* WORK REQUIRED
Render every item below as a two-column CSV with the header "instruction,output": put each item's text in the instruction column and its answer in the output column, one row per item. Quote every field, turn line breaks into spaces, and leave the pictures out.

Items from a data source
[Start]

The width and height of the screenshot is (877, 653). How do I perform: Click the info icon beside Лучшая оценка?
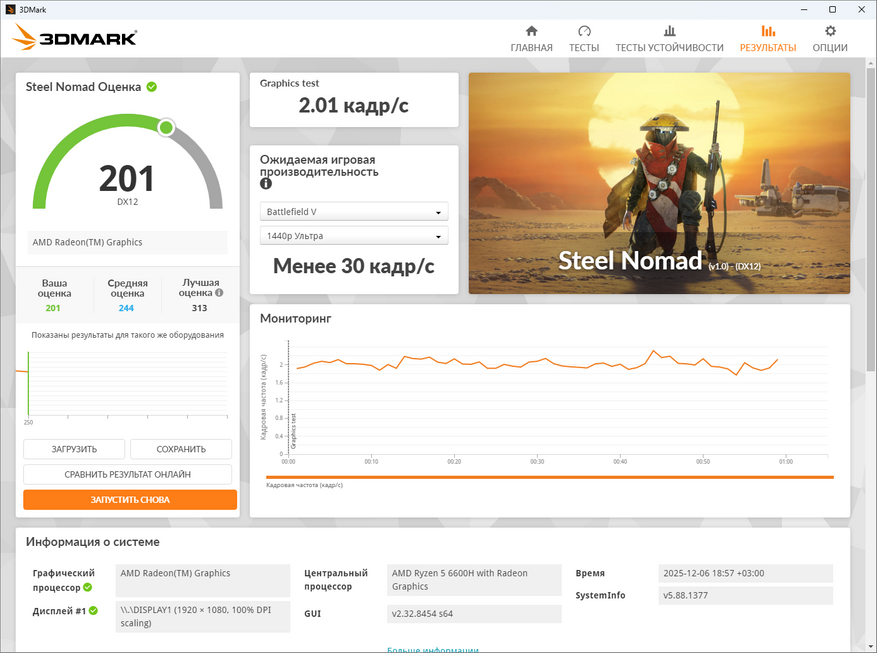tap(219, 293)
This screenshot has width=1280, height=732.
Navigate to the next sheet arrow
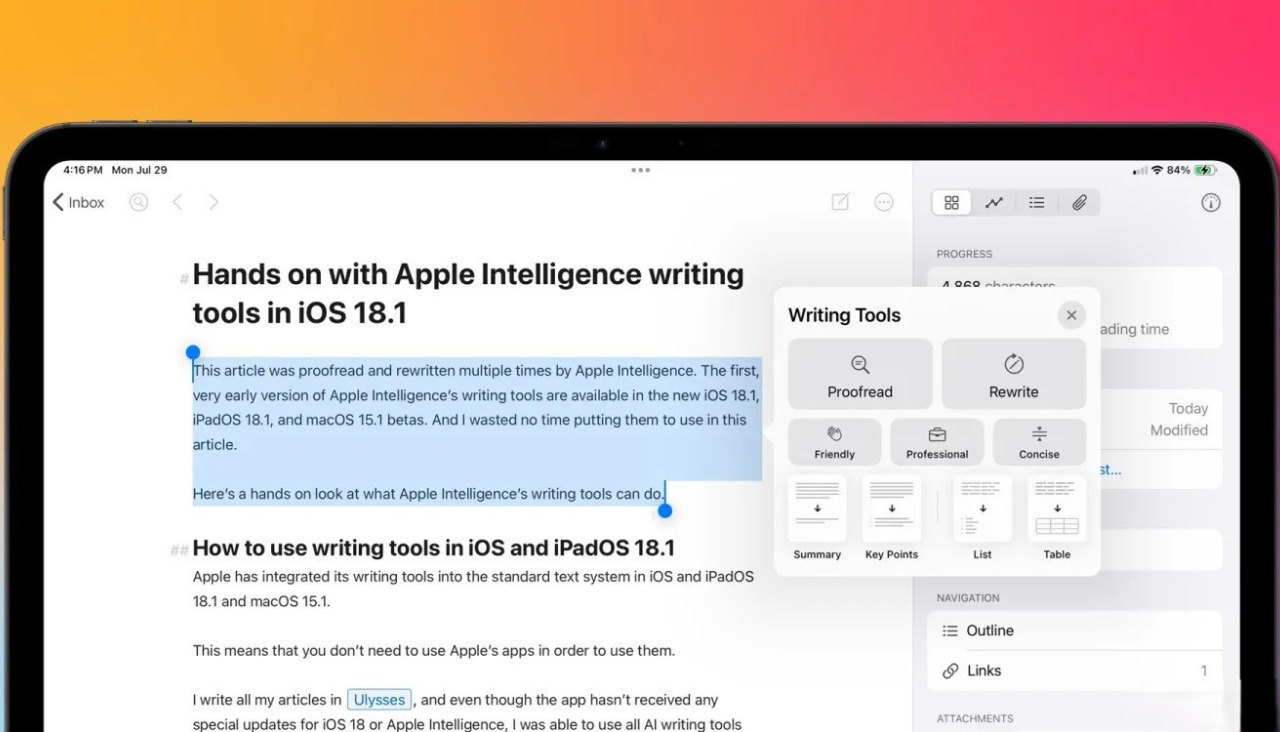213,202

[End]

* EXERCISE SOLUTION
instruction,output
"The width and height of the screenshot is (877, 653). How do I perform: Click the info icon beside Лучшая оценка?","tap(219, 293)"
"This screenshot has width=1280, height=732. Navigate to the next sheet arrow","213,202"